The most highly attended session during the whole weekend occurred on Saturday evening, when close to eight hundred people gathered to hear Stephen Lewis. I doubt that’s a new name to anyone here. Perhaps you’ve heard Mr. Lewis during his recent trip to Yellowknife, being interviewed on the radio, or in the 2005 Massey Lectures, which were repeated again during the summer of 2006. The lectures inspired his book “Race Against Time” which tells the story of AIDS ravaged Africa, and his rage at western complicity in the crisis - that continues because promised money has never materialised and because of policies enacted by the World Bank and the International Monetary Fund which only deepen the problems and a further lack of funds to deal with the monumental issues brought about because of AIDS and HIV. At first impression it might seem that Mr. Lewis does not quite fit the mould of prophet. After all, people were hanging on his every word during his speech in Victoria. Surely prophets are not that popular. Except when you recognise that being ignored, ridiculed or condemned cannot solely be judged by who shows up for your speeches. Surely the fact that even though Mr. Lewis has called for western countries and the United Nations to simply meet their promised obligations, those calls are largely unheeded is another form of ridicule, condemnation and a sign that despite his eloquence, the compassionate and powerful case that he makes, that he is largely being ignored. In fact, given all that he has seen in his many travels to Africa, given all the opposition he has faced in trying to bring some justice to the people of Africa, it is actually unbelievably amazing that Stephen Lewis continues to have hope. He still believes that solutions are possible, that the effects of the disease can be turned around. Hope in the midst of unfathomable misery. Rage against the powers that be. That sounds like a prophet to me.

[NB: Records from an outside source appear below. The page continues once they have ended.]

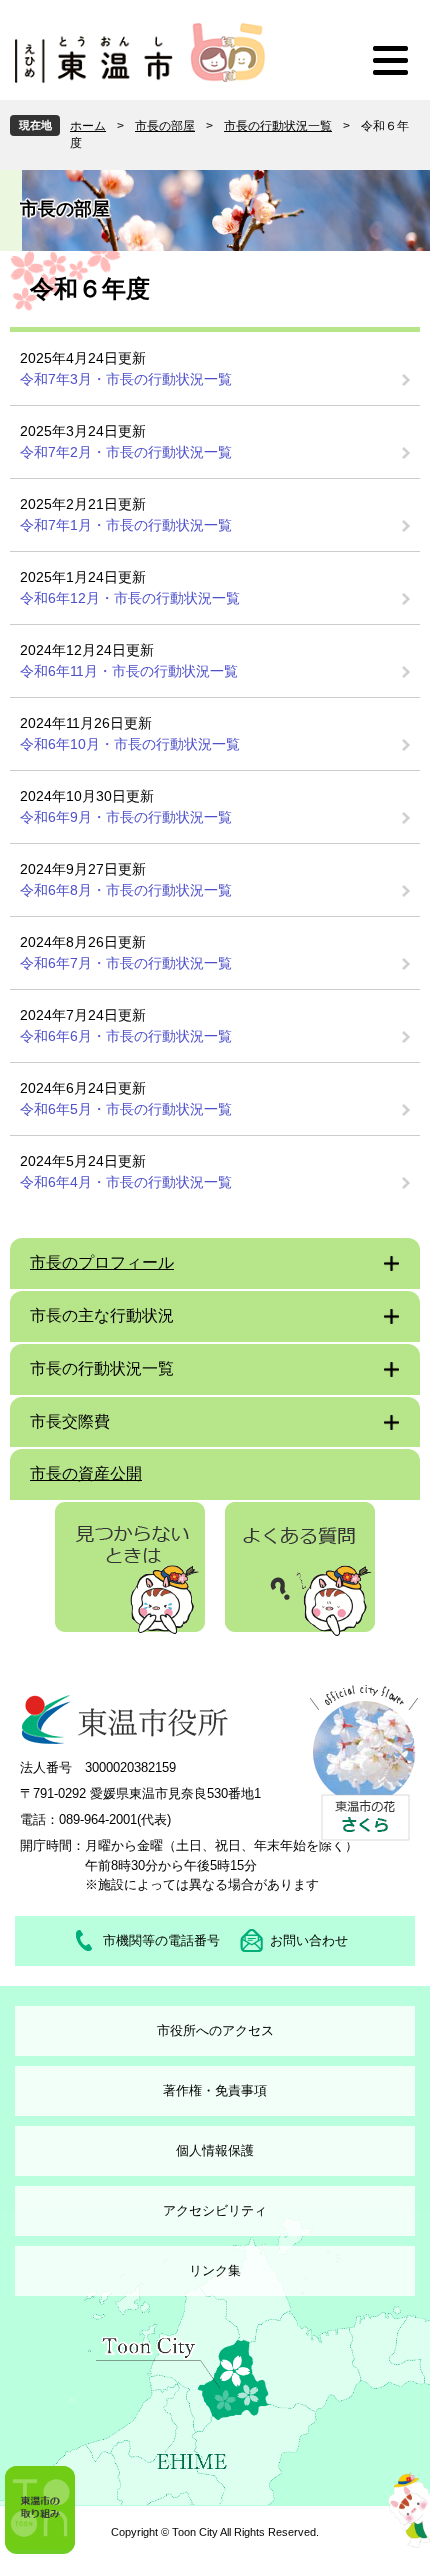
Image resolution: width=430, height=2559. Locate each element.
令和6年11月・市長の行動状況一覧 (129, 671)
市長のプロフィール (102, 1262)
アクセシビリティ (215, 2210)
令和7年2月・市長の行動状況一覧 (126, 452)
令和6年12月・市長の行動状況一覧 (130, 598)
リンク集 (215, 2270)
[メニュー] (390, 60)
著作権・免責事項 (215, 2090)
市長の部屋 (165, 126)
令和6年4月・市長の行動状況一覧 (126, 1182)
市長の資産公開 (86, 1473)
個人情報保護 (215, 2150)
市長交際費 (70, 1421)
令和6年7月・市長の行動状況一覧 (126, 963)
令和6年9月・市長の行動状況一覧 (126, 817)
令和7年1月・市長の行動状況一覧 (126, 525)
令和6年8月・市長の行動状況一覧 (126, 890)
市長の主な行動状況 (102, 1315)
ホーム (88, 126)
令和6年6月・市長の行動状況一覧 (126, 1036)
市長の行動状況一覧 (278, 126)
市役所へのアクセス (215, 2030)
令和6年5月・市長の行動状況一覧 (126, 1109)
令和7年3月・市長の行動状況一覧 (126, 379)
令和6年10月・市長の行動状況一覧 (130, 744)
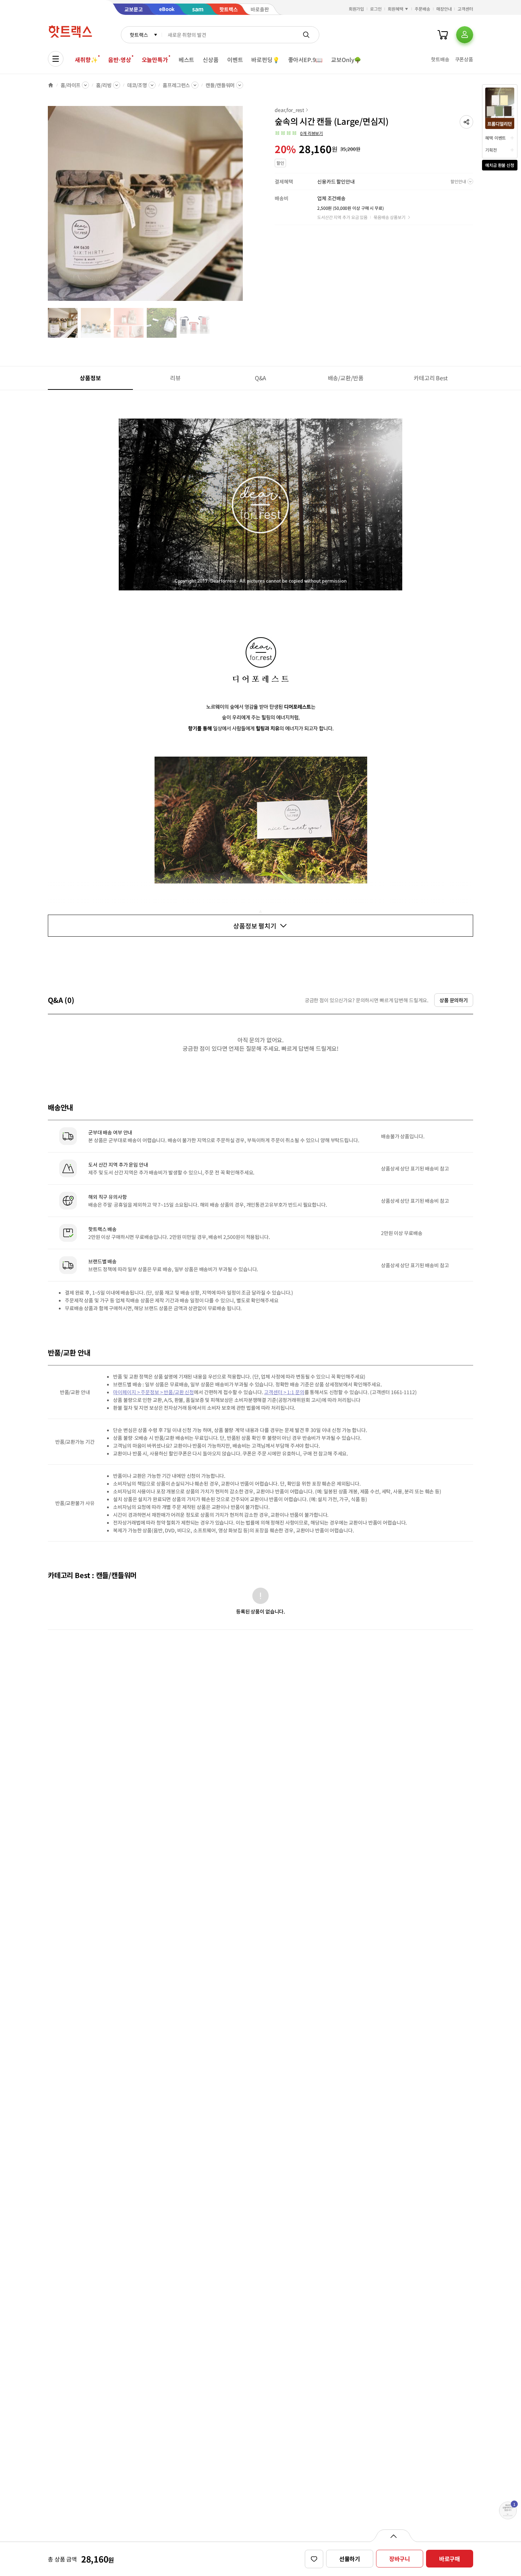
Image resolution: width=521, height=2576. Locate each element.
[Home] (51, 85)
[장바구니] (442, 34)
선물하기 (349, 2558)
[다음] (245, 207)
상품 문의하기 (453, 1000)
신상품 (211, 59)
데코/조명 (137, 85)
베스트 (187, 59)
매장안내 (444, 9)
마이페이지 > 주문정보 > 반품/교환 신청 (153, 1392)
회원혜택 (395, 9)
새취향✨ (86, 59)
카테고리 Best (431, 378)
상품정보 (90, 378)
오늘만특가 (155, 59)
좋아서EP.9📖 (305, 59)
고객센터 (465, 9)
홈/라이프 (70, 85)
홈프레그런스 (176, 85)
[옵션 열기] (393, 2535)
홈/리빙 (103, 85)
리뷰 (175, 378)
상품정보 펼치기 (254, 925)
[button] (466, 122)
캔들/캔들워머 (220, 85)
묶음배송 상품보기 (389, 217)
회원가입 (356, 9)
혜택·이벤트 (495, 138)
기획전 (491, 150)
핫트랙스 (139, 34)
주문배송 (422, 9)
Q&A (261, 378)
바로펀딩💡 (265, 59)
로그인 (376, 9)
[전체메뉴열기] (55, 59)
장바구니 (399, 2558)
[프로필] (464, 34)
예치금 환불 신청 (499, 165)
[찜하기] (314, 2559)
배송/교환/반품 (346, 378)
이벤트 (235, 59)
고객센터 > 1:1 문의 (284, 1392)
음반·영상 (119, 59)
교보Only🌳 (346, 59)
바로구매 (449, 2558)
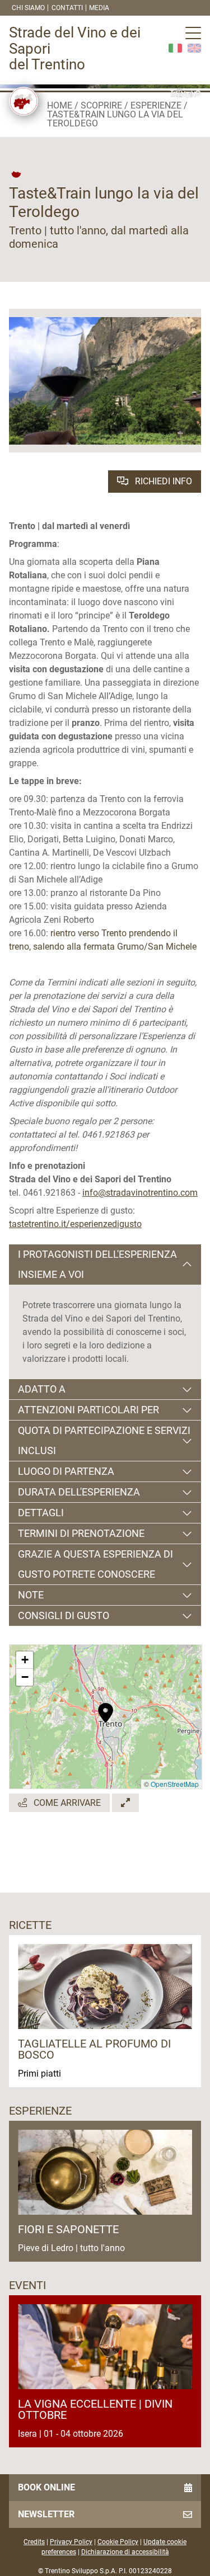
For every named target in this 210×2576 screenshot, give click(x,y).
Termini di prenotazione (81, 1533)
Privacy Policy (71, 2542)
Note (31, 1595)
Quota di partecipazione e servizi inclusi (104, 1440)
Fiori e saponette (68, 2229)
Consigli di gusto (63, 1615)
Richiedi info (162, 481)
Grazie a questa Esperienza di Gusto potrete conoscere (95, 1564)
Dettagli (41, 1512)
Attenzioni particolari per (88, 1410)
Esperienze (155, 105)
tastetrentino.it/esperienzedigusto (75, 1224)
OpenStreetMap (175, 1784)
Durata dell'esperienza (79, 1492)
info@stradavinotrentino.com (140, 1192)
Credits (34, 2542)
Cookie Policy (117, 2542)
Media (99, 8)
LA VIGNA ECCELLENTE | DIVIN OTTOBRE (95, 2409)
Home (59, 105)
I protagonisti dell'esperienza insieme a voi (97, 1264)
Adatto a (42, 1389)
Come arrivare (66, 1802)
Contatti (67, 8)
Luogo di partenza (66, 1471)
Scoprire (101, 105)
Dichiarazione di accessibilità (125, 2552)
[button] (105, 1707)
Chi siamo (28, 8)
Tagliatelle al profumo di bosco (94, 2049)
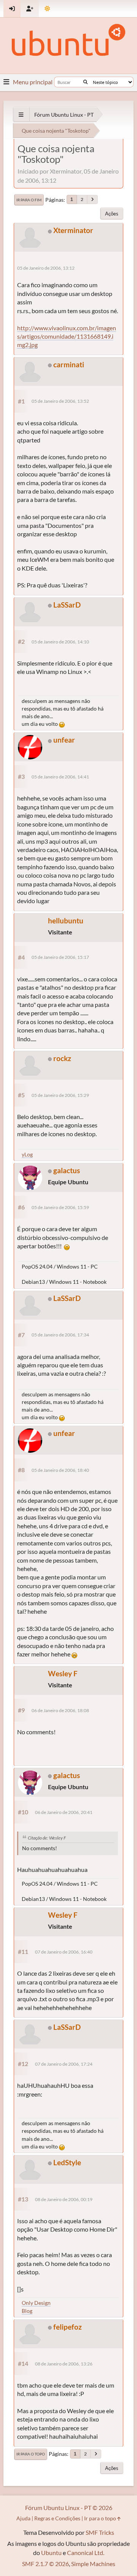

The other prophet I heard in Victoria is even more familiar to some of us. His name is Bill Phipps, a former moderator of The United Church of Canada - and a new grandpa, as he was quick to tell everyone in Victoria - proudly announcing that his new grandson was born one hour before the inauguration of Barack Obama. The significance of the vastly different world that his grandson was born into versus the one we’ve experienced over the past eight years was not lost on any of us. I would like to say more about what Bill had to say to us in a workshop I attended last Saturday afternoon, but I’ll leave that for another day. Let me just say that he outlined the themes he considers in his book “Cause for Hope”. Let me tantalize you a bit with these words, paraphrased from what I heard Bill say - “that the current economic crisis is an opportunity for us to expose the global economic empire for what it is - a system that rewards the strong and oppresses the weak - until it is proven to be a sham - like right now. But even when it is failing - the poor are still the losers. But we are people who have a different view of the world. We are followers of one who said that the first shall be last, the last shall be first, the weak are strong and peacemakers are a blessing. And we meet every week - a community of people who gather at table to find strength in community, to feed our souls, our resolve and our bodies with bread for the journey. When Jesus arrived in Capernaum, at worship he spoke of God’s community in words and then demonstrated God’s community in action. And we are called to follow. Amen.